Blood samples were taken for cardiac enzymes, troponins before the coronary angiography. We found that troponins with 1.8 mg/ml and Creatine Phosphokinase (CPK) with 487 ng/ml and CPK MB: 120. The ECG had no ischemia and ST elevation after coronary angiography (Figure 3D). The patient was diagnosed as Kounis syndrome and discharged after 3 d hospitalization.

Discussion

We reported a case of 48 y old man presented to acute inferior myocardial infarction after bee sting. When we found normal coronary arteries we thought that the patient was Kounis syndrome.

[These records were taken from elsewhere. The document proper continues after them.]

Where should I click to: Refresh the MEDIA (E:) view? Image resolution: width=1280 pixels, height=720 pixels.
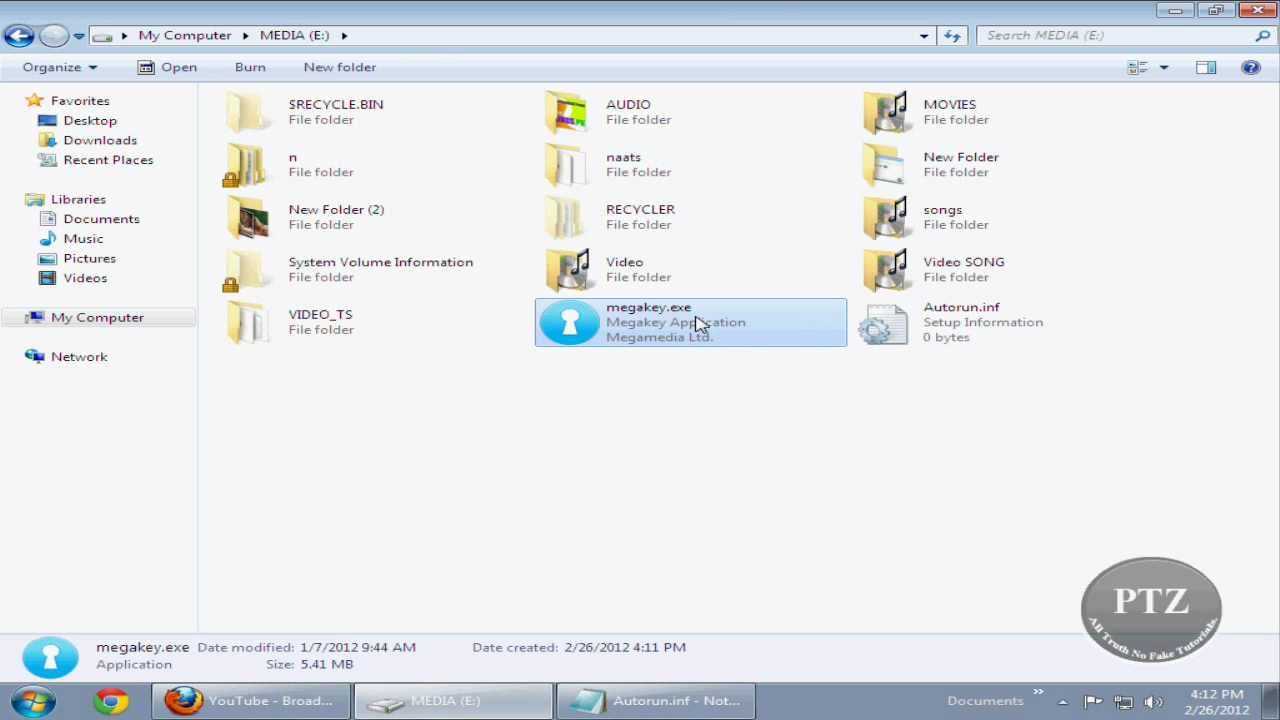951,35
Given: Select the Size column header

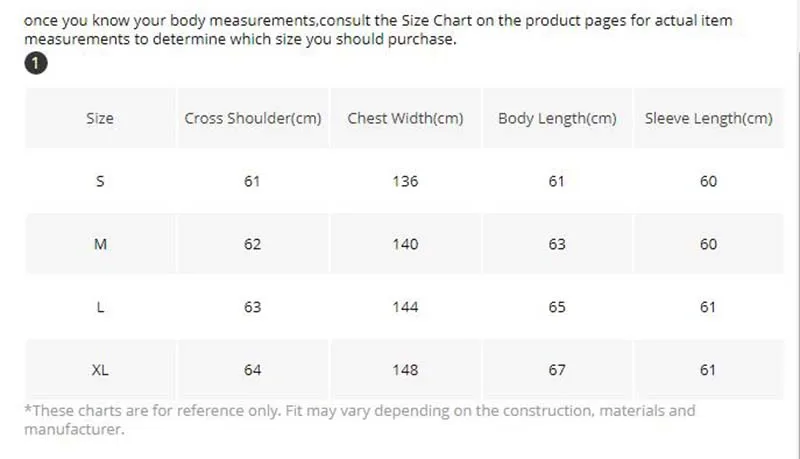Looking at the screenshot, I should click(100, 118).
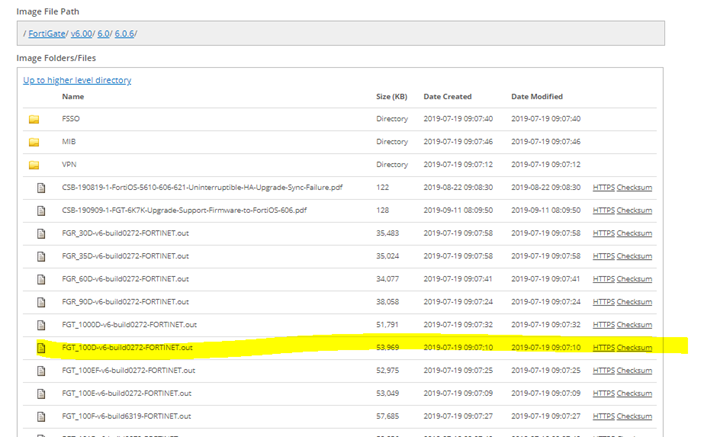Open Checksum for FGR_90D firmware

tap(634, 302)

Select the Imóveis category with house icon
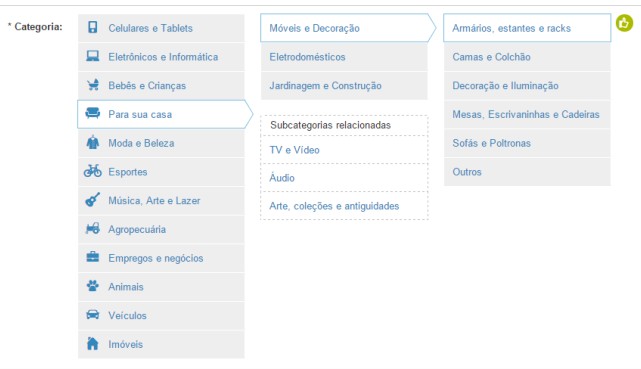(161, 344)
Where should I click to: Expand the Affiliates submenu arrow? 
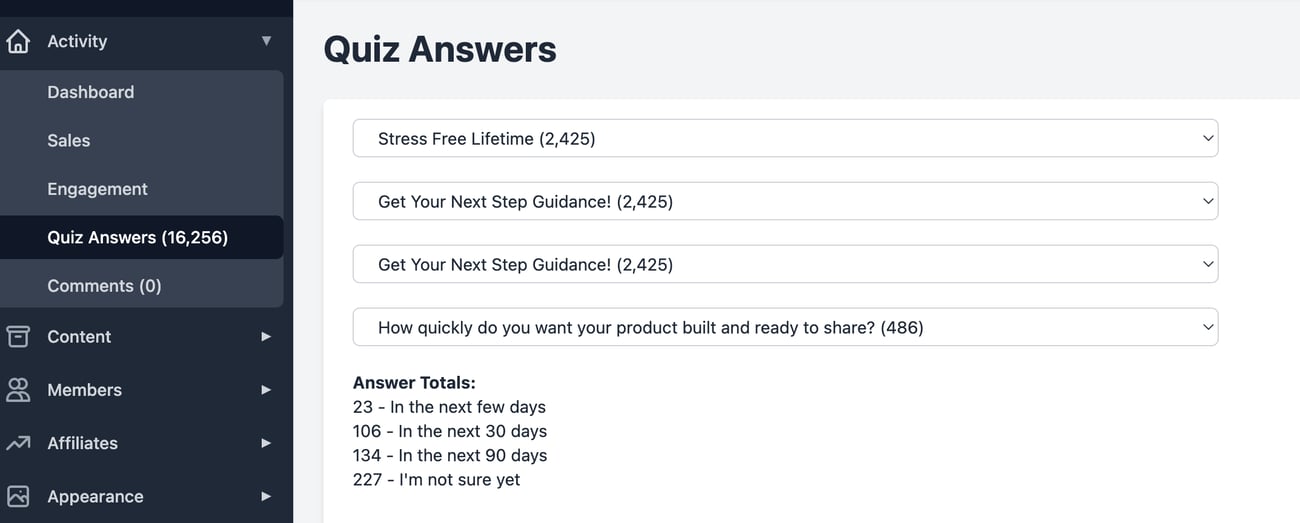266,443
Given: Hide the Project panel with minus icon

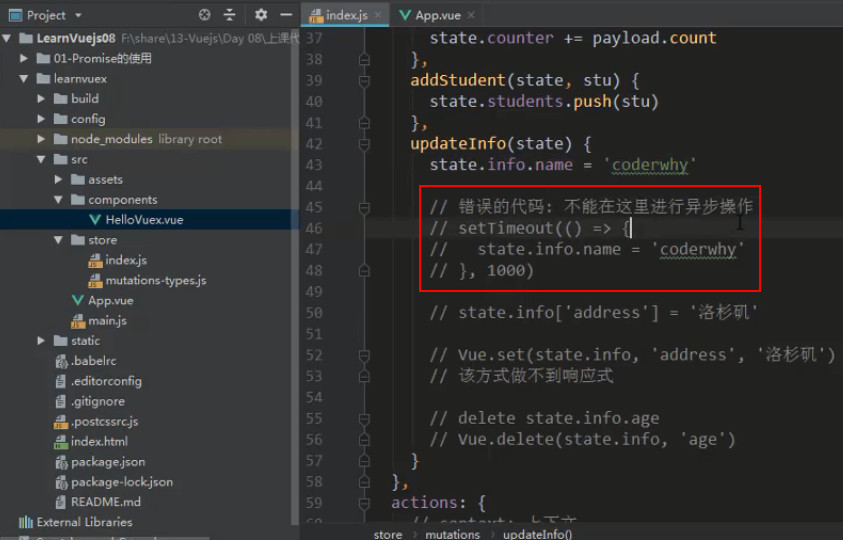Looking at the screenshot, I should (x=287, y=15).
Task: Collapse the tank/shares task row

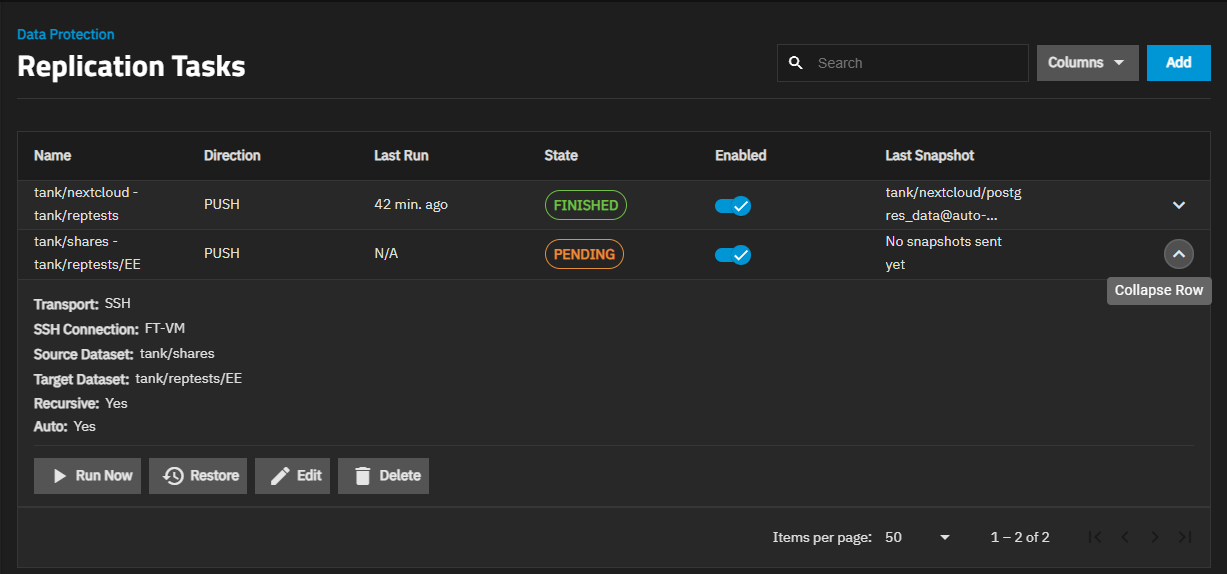Action: (x=1179, y=254)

Furthermore, Kounis syndrome is characterized by acute coronary syndrome with mast cell degranulation during allergic reaction [3]. Following mast cell degranulation several mediator release such as histamine, neutral proteases (tryptase, chymase), platelet activating factor and newly synthesized mediators such as an array of cytokines and chemokines and others by the metabolism of arachidonic acid through activation of a phospholipase [4,5]. Both of them cause vasoconstricting. Especially tryptase level is important at the acute allergic reaction because tryptase has a role to inducecoronary artery spasm and/or plaque erosion or rupture [3,5]. Tryptase has a half-life of 90 min. If we are sure Kounis syndrome in our case we may administer medication and observe the case. But acute myocardial infarction has a high mortality so we did not wait.

In conclusion Kounis syndrome is a rare cause of an acute coronary syndrome with atypical presentations. Furthermore, diagnosis process could be delayed with the insufficient knowledge.